8 de junio de 2011

"La crisis de los treinta"



Me decía Edmond que eso de la crisis de los treinta es una estupidez; una argucia que usan algunos -no él, insistía- para justificar todo lo malo que ocurre, porque, seguía insistiendo aquel día mientras bordeábamos el Sena, nadie achaca lo bueno a la racha de los treinta. Claro, que Edmond era un bohemio, un pintor de brocha gorda que se dice a sí mismo artista -sus cuadros son una falacia, un conjunto de colores amalgamados de mala manera que avergonzaría a cualquier otro pintor de vanguardia- y que cada mes tiene una casa nueva, una novia nueva y una idea nueva en mente, pero nunca hace nada y lo poco que hizo fue hace ya algunos años, antes de De Gaulle, creo. Yo, cuando cumplí los treinta, empecé a ver el mundo tal como es: lleno de políticos corruptos e ineptos e incompetentes; dejé de darle importancia a la formación por cuanto todo lo que sepas no te sirve si no tienes algún enchufe que te ayude y, lo peor, empecé a ver el sexo como algo secundario. Sí, fue a los treinta cuando todas -absolutamente todas- las mujeres tenían algún encanto más allá del físico, sobre todo si esta era una intelectual que te facilitaba una conversación inteligente.

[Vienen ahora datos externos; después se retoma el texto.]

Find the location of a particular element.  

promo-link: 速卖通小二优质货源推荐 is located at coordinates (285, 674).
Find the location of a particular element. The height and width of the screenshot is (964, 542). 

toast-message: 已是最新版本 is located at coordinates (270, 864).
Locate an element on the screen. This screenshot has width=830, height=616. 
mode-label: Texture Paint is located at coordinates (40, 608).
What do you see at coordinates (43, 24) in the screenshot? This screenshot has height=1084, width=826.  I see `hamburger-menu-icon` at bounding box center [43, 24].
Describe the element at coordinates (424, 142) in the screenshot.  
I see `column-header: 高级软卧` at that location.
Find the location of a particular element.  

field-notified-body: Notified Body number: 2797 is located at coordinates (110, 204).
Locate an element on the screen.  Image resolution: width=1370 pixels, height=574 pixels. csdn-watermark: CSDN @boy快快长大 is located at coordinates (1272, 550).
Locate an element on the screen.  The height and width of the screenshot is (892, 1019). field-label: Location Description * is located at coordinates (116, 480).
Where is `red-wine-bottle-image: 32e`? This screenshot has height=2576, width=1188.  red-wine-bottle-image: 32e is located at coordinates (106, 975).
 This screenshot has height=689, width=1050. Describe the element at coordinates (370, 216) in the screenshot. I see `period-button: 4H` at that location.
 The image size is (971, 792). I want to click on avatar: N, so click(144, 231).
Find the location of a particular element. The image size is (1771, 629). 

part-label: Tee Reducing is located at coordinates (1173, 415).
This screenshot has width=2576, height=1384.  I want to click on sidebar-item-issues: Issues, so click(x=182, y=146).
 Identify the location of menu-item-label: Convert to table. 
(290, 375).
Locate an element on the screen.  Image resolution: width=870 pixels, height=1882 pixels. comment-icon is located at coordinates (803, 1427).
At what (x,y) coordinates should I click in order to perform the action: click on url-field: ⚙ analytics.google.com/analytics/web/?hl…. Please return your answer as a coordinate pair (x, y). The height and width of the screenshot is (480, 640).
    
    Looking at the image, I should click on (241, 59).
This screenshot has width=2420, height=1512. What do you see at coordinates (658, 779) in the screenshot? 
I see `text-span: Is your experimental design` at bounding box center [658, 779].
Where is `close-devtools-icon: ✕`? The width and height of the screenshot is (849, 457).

También fue por entonces cuando conocí a Colette, en Nueva York, en una de las exposiciones horribles pero llenas de estupendos canapés que daba por aquellos años Edmond -por cierto, que por entonces se había desencantado de Hitler y coqueteaba con Stalin, el muy bohemio pero totalitario- y a la que acudían snobs tipo Gran Gastby y ex princesas rusas venidas a menos -me sonrojo al pensarlo: me gastaba toda mi fortuna en un pasaje-. Colette era esa magnífica latina pequeña, morena y voluptuosa que me hablaba entre susurros por las noches y que odiaba tanto como yo a Edmond y de quien jamás supe su verdadero nombre argentino; y nunca me importó su forma de ser ni que su cuerpo, a pesar de voluptuoso, no fuera del todo perfecto ni sus conocimientos tampoco, porque nos reíamos juntos antes de besarnos y abandonarnos en los brazos de nuestros respectivos amantes, que convivían con nosotros en la mansión de su familia, muy cerca de donde se ubica el puente de Brooklyn.